EXERCISE DESCRIPTION:
An acceptable answer contains every record below, unchanged, and no pictures.

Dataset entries
==============================

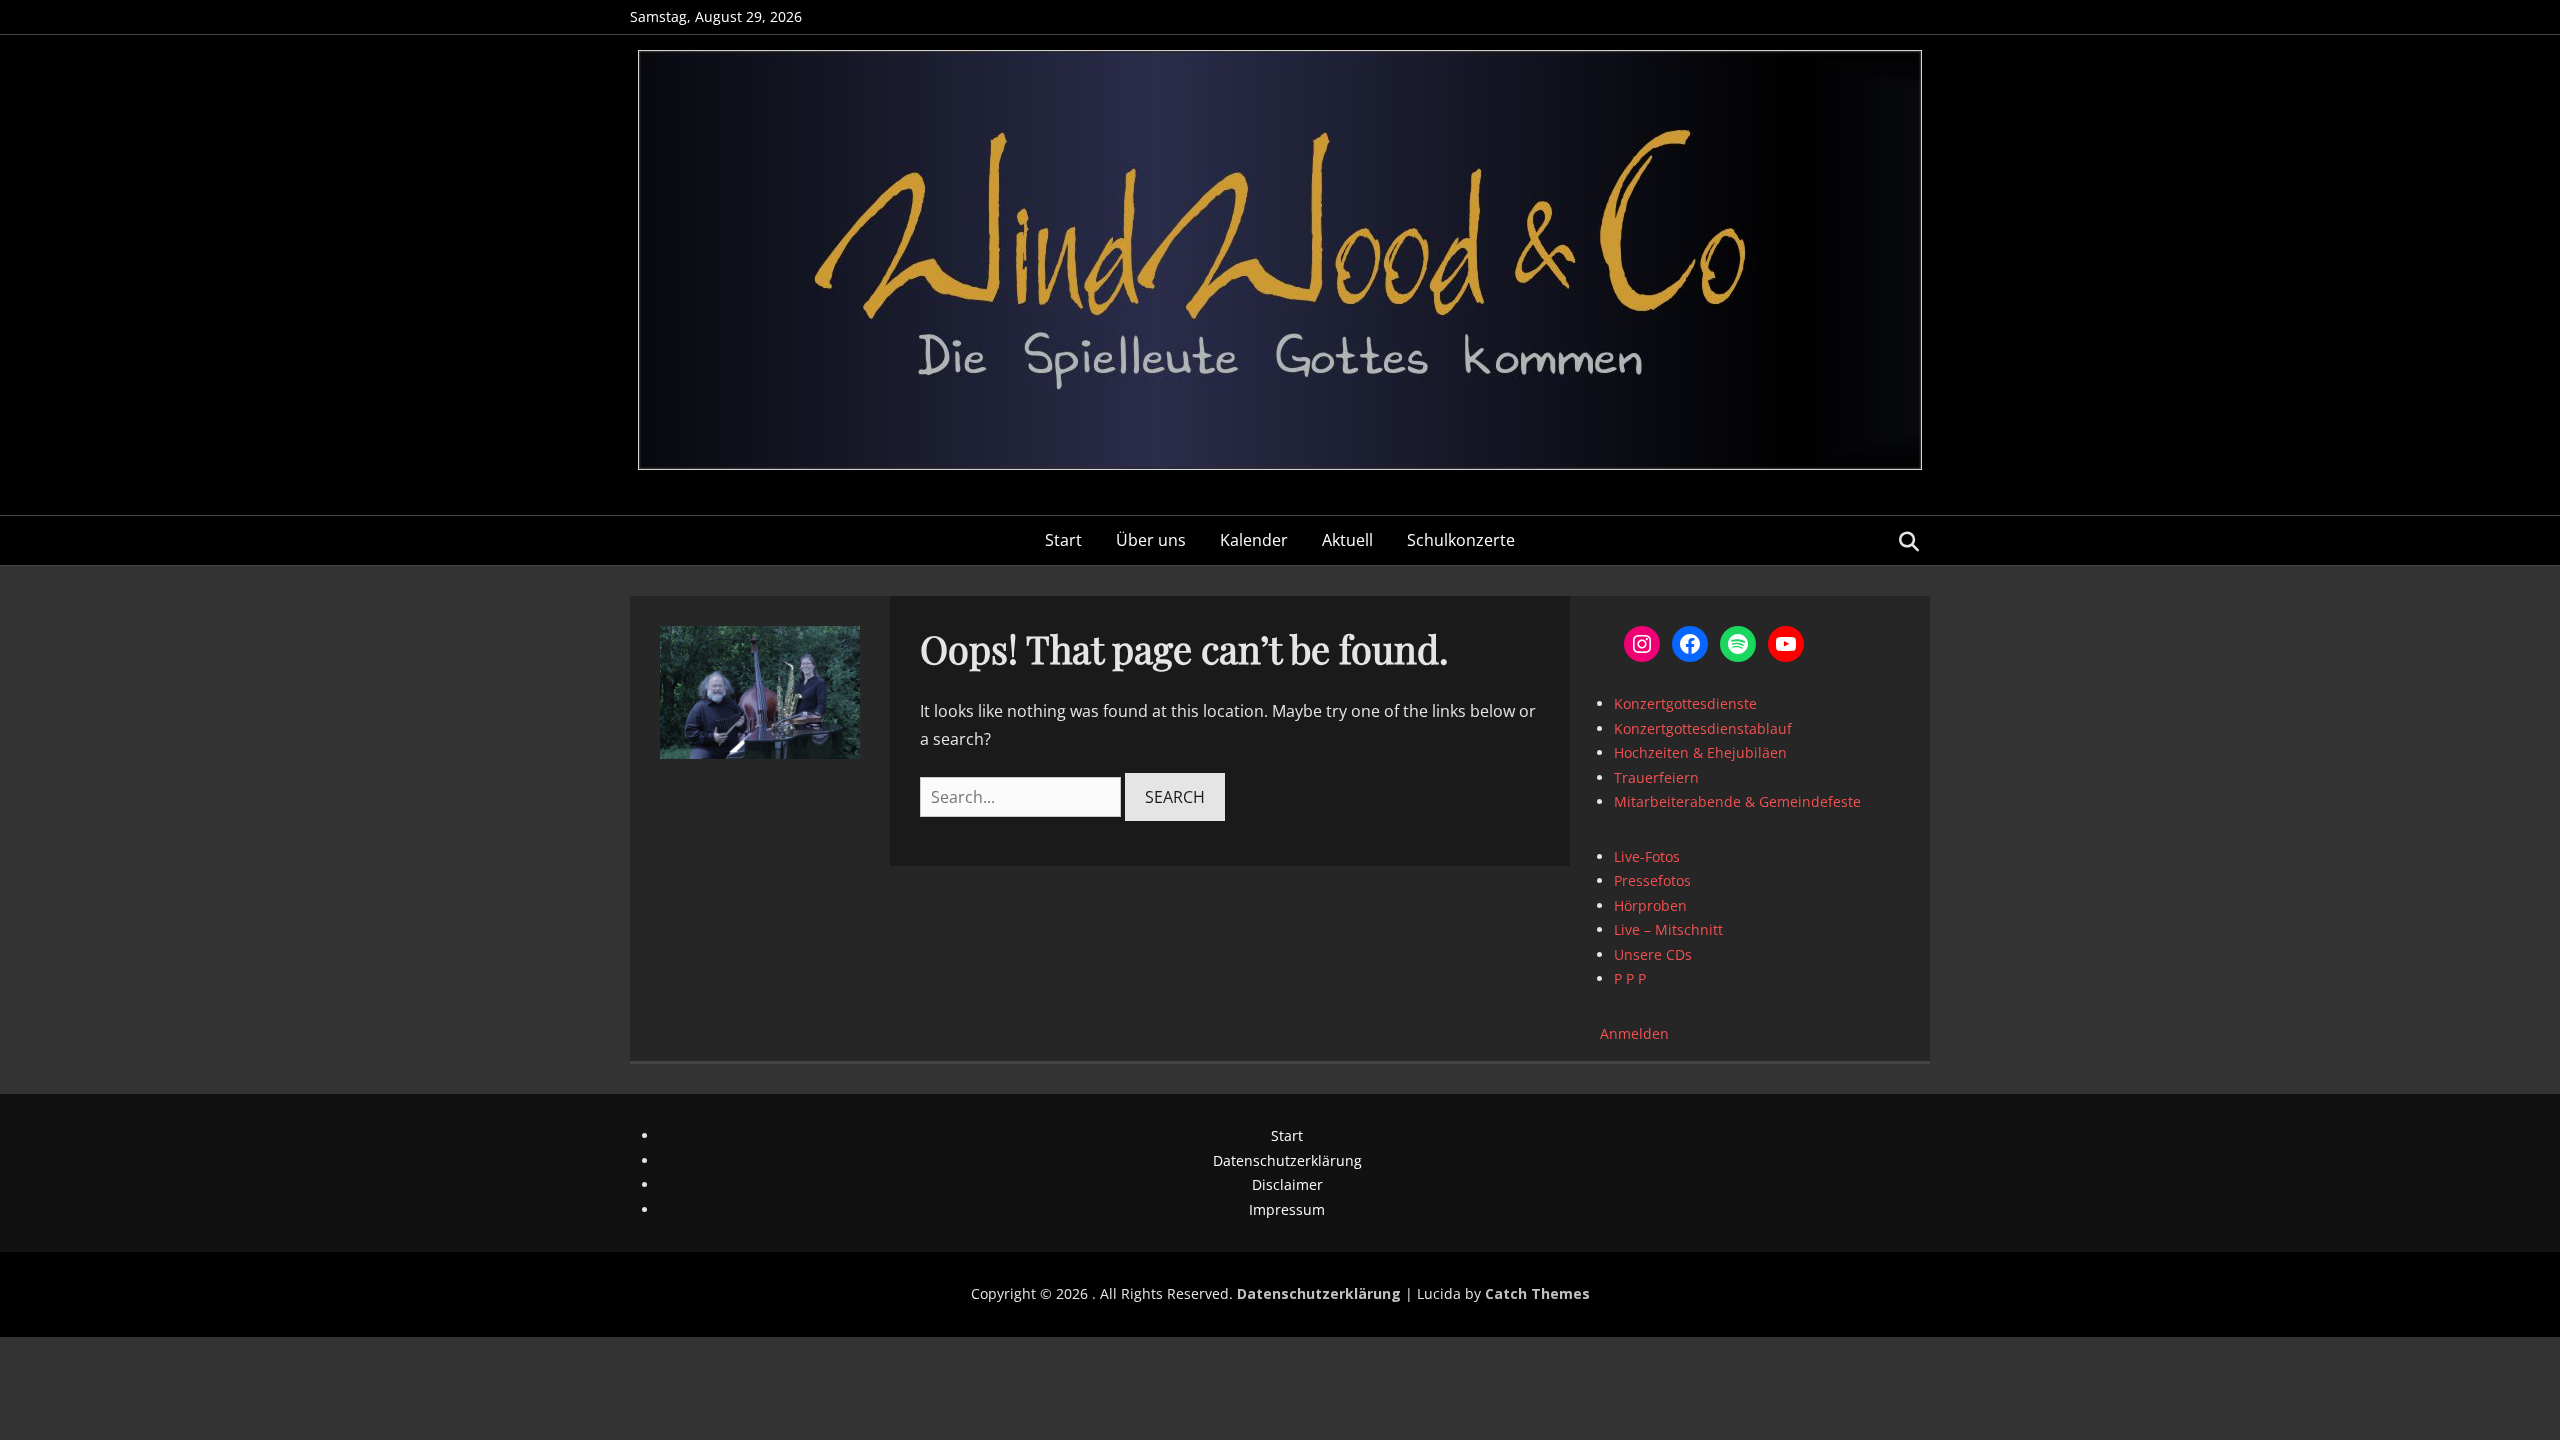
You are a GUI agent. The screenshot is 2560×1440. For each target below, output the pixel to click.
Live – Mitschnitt (1668, 929)
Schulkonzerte (1461, 540)
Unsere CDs (1653, 954)
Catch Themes (1537, 1293)
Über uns (1151, 540)
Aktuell (1347, 540)
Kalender (1254, 540)
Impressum (1287, 1209)
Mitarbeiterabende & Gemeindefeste (1737, 801)
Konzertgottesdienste (1685, 703)
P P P (1630, 978)
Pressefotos (1652, 880)
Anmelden (1634, 1033)
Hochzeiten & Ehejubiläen (1700, 752)
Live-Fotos (1647, 856)
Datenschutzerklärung (1287, 1160)
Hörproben (1650, 905)
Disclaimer (1287, 1184)
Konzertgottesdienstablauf (1703, 728)
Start (1063, 540)
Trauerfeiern (1656, 777)
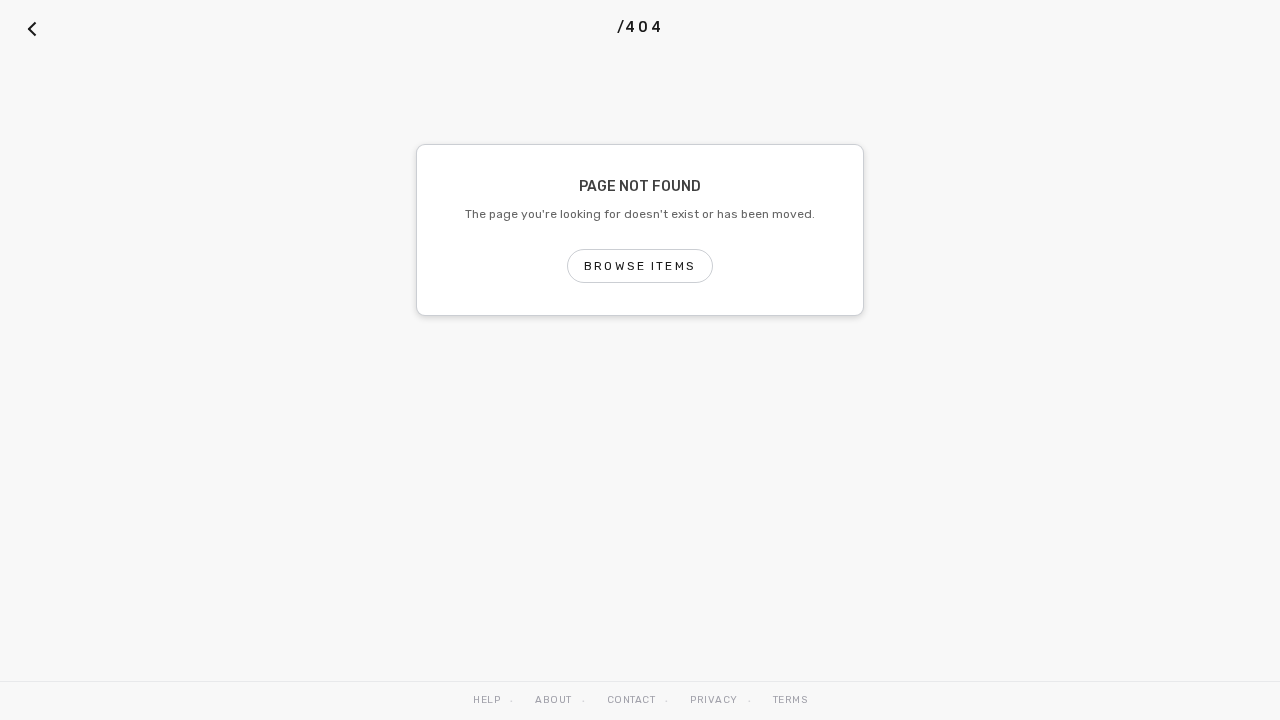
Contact (631, 700)
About (553, 700)
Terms (790, 700)
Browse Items (640, 266)
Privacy (714, 700)
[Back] (32, 28)
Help (486, 700)
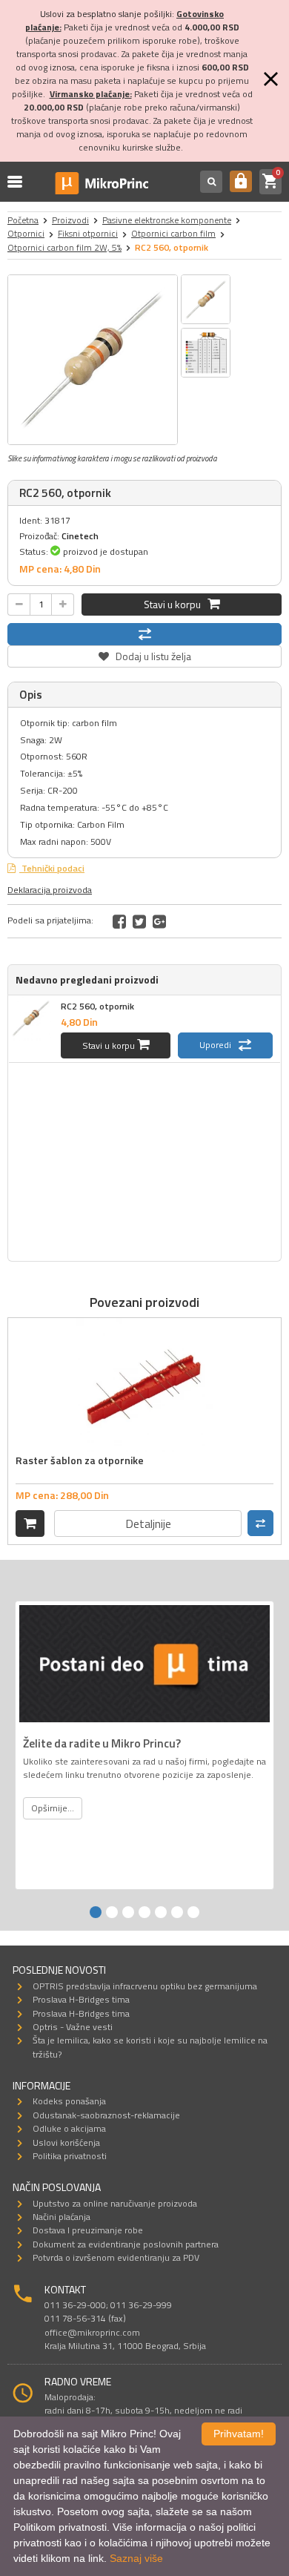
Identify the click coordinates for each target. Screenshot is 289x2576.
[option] (92, 359)
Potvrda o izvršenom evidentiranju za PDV (116, 2257)
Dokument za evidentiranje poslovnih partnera (126, 2244)
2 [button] (112, 1912)
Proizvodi (70, 220)
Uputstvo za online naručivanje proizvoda (115, 2203)
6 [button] (177, 1912)
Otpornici (25, 233)
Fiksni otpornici (88, 233)
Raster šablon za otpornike (80, 1460)
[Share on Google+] (159, 921)
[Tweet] (139, 921)
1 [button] (96, 1912)
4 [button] (144, 1912)
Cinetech (80, 536)
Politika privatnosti (70, 2156)
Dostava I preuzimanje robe (88, 2230)
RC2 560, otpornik (97, 1006)
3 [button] (128, 1912)
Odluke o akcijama (69, 2128)
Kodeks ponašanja (69, 2101)
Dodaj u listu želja (144, 654)
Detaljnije (148, 1523)
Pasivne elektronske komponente (166, 220)
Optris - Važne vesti (73, 2027)
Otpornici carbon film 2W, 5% (64, 247)
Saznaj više (136, 2558)
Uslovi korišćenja (66, 2142)
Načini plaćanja (61, 2217)
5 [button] (161, 1912)
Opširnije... (52, 1808)
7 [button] (193, 1912)
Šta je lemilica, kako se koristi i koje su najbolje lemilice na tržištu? (150, 2047)
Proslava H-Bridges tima (81, 1999)
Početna (23, 220)
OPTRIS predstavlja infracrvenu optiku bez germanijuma (145, 1986)
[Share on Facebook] (119, 921)
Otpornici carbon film (173, 233)
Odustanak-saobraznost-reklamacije (106, 2115)
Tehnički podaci (51, 868)
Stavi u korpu (175, 604)
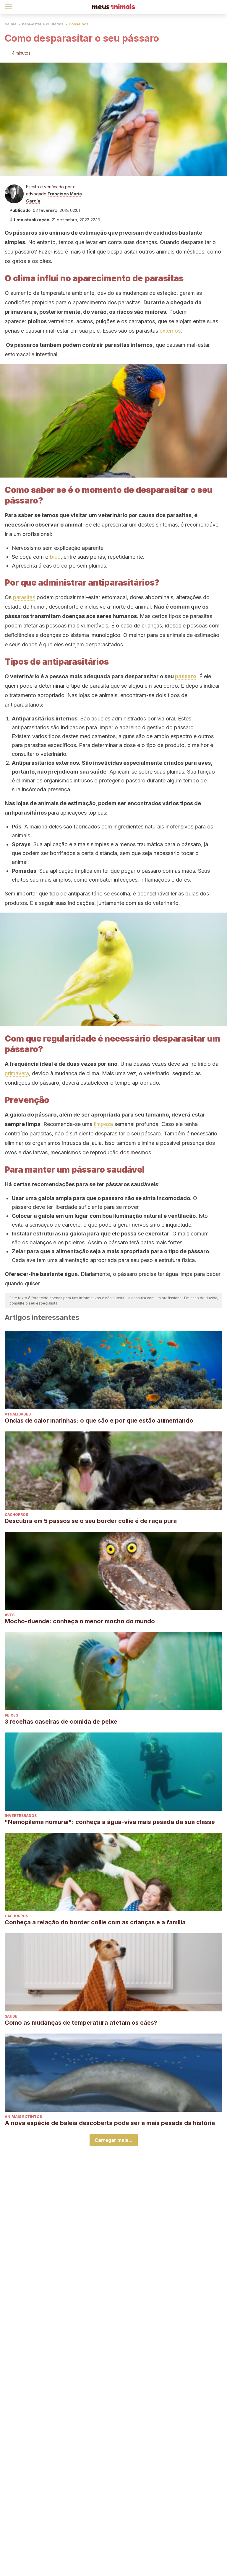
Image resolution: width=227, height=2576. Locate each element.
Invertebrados (21, 1815)
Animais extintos (23, 2116)
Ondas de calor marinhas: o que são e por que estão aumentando (99, 1420)
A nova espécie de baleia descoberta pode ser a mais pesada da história (110, 2122)
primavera (17, 1073)
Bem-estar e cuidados (42, 24)
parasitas (24, 597)
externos (170, 331)
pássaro (185, 676)
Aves (9, 1615)
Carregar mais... (114, 2140)
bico (55, 557)
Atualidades (18, 1414)
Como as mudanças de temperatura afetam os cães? (81, 2022)
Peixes (11, 1715)
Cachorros (16, 1514)
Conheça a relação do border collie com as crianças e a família (95, 1922)
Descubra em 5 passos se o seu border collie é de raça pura (91, 1520)
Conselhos (78, 24)
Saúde (11, 24)
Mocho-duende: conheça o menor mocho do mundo (80, 1621)
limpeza (103, 1124)
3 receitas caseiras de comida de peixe (61, 1721)
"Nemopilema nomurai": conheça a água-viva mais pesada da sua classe (110, 1821)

==============================

RESPONSE TO THIS EXERCISE:
You are a GUI agent. The screenshot is 2560×1440. For each target below, output the pixel to click.
Live – Mitschnitt (1668, 929)
Schulkonzerte (1461, 540)
Unsere CDs (1653, 954)
Catch Themes (1537, 1293)
Über uns (1151, 540)
Aktuell (1347, 540)
Kalender (1254, 540)
Impressum (1287, 1209)
Mitarbeiterabende & Gemeindefeste (1737, 801)
Konzertgottesdienste (1685, 703)
P P P (1630, 978)
Pressefotos (1652, 880)
Anmelden (1634, 1033)
Hochzeiten & Ehejubiläen (1700, 752)
Live-Fotos (1647, 856)
Datenschutzerklärung (1287, 1160)
Hörproben (1650, 905)
Disclaimer (1287, 1184)
Konzertgottesdienstablauf (1703, 728)
Start (1063, 540)
Trauerfeiern (1656, 777)
Contact (631, 700)
About (553, 700)
Terms (790, 700)
Browse Items (640, 266)
Privacy (714, 700)
[Back] (32, 28)
Help (486, 700)
Identify the click coordinates for each target. Screenshot is 289x2576.
[option] (92, 359)
Potvrda o izvršenom evidentiranju za PDV (116, 2257)
Dokument za evidentiranje poslovnih partnera (126, 2244)
2 [button] (112, 1912)
Proizvodi (70, 220)
Uputstvo za online naručivanje proizvoda (115, 2203)
6 [button] (177, 1912)
Otpornici (25, 233)
Fiksni otpornici (88, 233)
Raster šablon za otpornike (80, 1460)
[Share on Google+] (159, 921)
[Tweet] (139, 921)
1 [button] (96, 1912)
4 [button] (144, 1912)
Cinetech (80, 536)
Politika privatnosti (70, 2156)
Dostava I preuzimanje robe (88, 2230)
RC2 560, otpornik (97, 1006)
3 [button] (128, 1912)
Odluke o akcijama (69, 2128)
Kodeks ponašanja (69, 2101)
Dodaj u listu želja (144, 654)
Detaljnije (148, 1523)
Pasivne elektronske komponente (166, 220)
Optris - Važne vesti (73, 2027)
Otpornici carbon film 2W, 5% (64, 247)
Saznaj više (136, 2558)
Uslovi korišćenja (66, 2142)
Načini plaćanja (61, 2217)
5 [button] (161, 1912)
Opširnije... (52, 1808)
7 [button] (193, 1912)
Šta je lemilica, kako se koristi i koje su najbolje lemilice na tržištu? (150, 2047)
Proslava H-Bridges tima (81, 1999)
Početna (23, 220)
OPTRIS predstavlja infracrvenu optiku bez germanijuma (145, 1986)
[Share on Facebook] (119, 921)
Otpornici carbon film (173, 233)
Odustanak-saobraznost-reklamacije (106, 2115)
Tehnički podaci (51, 868)
Stavi u korpu (175, 604)
Image resolution: width=227, height=2576. Locate each element.
Invertebrados (21, 1815)
Animais extintos (23, 2116)
Ondas de calor marinhas: o que são e por que estão aumentando (99, 1420)
A nova espécie de baleia descoberta pode ser a mais pesada da história (110, 2122)
primavera (17, 1073)
Bem-estar e cuidados (42, 24)
parasitas (24, 597)
externos (170, 331)
pássaro (185, 676)
Aves (9, 1615)
Carregar mais... (114, 2140)
bico (55, 557)
Atualidades (18, 1414)
Como as mudanças de temperatura afetam os cães? (81, 2022)
Peixes (11, 1715)
Cachorros (16, 1514)
Conheça a relação do border collie com as crianças e a família (95, 1922)
Descubra em 5 passos se o seu border collie é de raça pura (91, 1520)
Conselhos (78, 24)
Saúde (11, 24)
Mocho-duende: conheça o menor mocho do mundo (80, 1621)
limpeza (103, 1124)
3 receitas caseiras de comida de peixe (61, 1721)
"Nemopilema nomurai": conheça a água-viva mais pesada da sua classe (110, 1821)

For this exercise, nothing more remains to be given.